In 1953, after seven years at Vance, Sanders & Company, Burbank took a daring chance by borrowing $5,000 and launching his own brokerage firm, Burbank and Company.
At that point in his life, luck had again struck for the aspiring business owner, who had met his wife, Rita, after a friend begged him to go on a blind date in Lexington. Laughing at the entire arrangement, Burbank recalled his friend only asked him to join him on that date because he didn't have his own set of wheels to get there.
"She lived in Lexington, and a fellow I knew wanted to date her sister, but he didn't have a car.

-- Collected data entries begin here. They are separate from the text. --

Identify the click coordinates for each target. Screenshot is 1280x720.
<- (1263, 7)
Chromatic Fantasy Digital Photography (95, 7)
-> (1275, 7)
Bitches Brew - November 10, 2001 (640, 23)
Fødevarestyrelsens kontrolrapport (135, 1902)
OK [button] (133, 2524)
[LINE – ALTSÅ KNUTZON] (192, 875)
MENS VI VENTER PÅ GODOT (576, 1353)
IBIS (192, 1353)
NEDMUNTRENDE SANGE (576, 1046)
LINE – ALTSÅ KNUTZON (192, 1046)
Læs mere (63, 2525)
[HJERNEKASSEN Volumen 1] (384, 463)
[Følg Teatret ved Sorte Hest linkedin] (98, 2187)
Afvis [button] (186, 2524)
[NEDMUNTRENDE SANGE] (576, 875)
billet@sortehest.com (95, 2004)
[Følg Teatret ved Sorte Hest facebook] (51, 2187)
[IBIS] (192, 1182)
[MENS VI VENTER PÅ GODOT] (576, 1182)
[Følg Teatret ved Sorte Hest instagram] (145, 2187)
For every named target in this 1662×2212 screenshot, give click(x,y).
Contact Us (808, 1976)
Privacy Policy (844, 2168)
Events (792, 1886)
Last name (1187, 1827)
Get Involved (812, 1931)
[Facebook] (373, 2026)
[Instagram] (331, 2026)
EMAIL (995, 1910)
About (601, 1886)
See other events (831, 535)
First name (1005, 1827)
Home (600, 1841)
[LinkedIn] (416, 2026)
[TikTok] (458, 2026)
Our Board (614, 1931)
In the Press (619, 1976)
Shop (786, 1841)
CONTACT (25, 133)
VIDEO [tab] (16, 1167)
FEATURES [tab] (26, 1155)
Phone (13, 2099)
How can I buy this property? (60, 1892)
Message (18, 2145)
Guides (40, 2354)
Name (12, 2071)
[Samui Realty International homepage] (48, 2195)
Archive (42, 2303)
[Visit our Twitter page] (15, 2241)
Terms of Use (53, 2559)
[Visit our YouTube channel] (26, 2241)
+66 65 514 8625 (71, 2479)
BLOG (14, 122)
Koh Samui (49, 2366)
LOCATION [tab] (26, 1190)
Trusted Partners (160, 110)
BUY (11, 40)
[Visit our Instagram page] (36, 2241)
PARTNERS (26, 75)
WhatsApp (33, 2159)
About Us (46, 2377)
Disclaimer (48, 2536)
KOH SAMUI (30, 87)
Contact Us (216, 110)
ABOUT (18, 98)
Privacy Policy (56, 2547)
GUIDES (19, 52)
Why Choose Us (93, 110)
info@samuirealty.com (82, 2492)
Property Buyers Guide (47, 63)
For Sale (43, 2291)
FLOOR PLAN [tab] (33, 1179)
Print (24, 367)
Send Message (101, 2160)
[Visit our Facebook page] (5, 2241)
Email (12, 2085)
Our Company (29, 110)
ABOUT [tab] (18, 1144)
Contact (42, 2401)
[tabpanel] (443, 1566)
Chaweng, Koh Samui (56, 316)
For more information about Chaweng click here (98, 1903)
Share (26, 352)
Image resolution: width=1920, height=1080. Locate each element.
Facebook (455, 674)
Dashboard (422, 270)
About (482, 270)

I did," he quipped.
According to Burbank, his late wife, who passed away in 2013 after 63-years of marriage, never once wavered in her support of his career aspirations, and that confidence, especially when he first branched out on his own, was pivotal.
"She just assumed it would all work out," he remarked matter-of-factly, glancing out of his office window towards a house at the corner of Juniper Road, where the couple first lived before the birth of their three children.
What resulted from that venture would bring applause and fortune Burbank's way.
Besides his flourishing business, which merged in 1982 with H.G. Edwards & Sons, he also served as Chairman of the Boston Stock Exchange's Board of Directors, Chairman of the National Association of Security Dealers (NASD) for New England and New York State, on the NASD's National Board of Governors, and on the Board of Directors for MassBank Corp., New England Digital Corp., and H.G. Edwards and Sons.
When asked why he decided to stay within his single-story ranch house, rather than use his considerable wealth to buy a similar sprawling mansion property, Burbank is quick to defend his preference for the residence he made with his wife in the community of his upbringing.
“What's right for one person isn't always right for another. I've just been content living a quiet life. And living a quiet life has its virtues," he commented.
According to friends like McFadden, it's exactly that kind of typical response from Burbank that makes him so unique.
He had such a successful business. He could have built a McMansion anywhere he wanted, but he didn't. He just stayed on Juniper Circle where he lived with his wife and raised his kids.
Editor’s Note: Arrangements have not yet been finalized but will be published in the Daily Times Chronicle.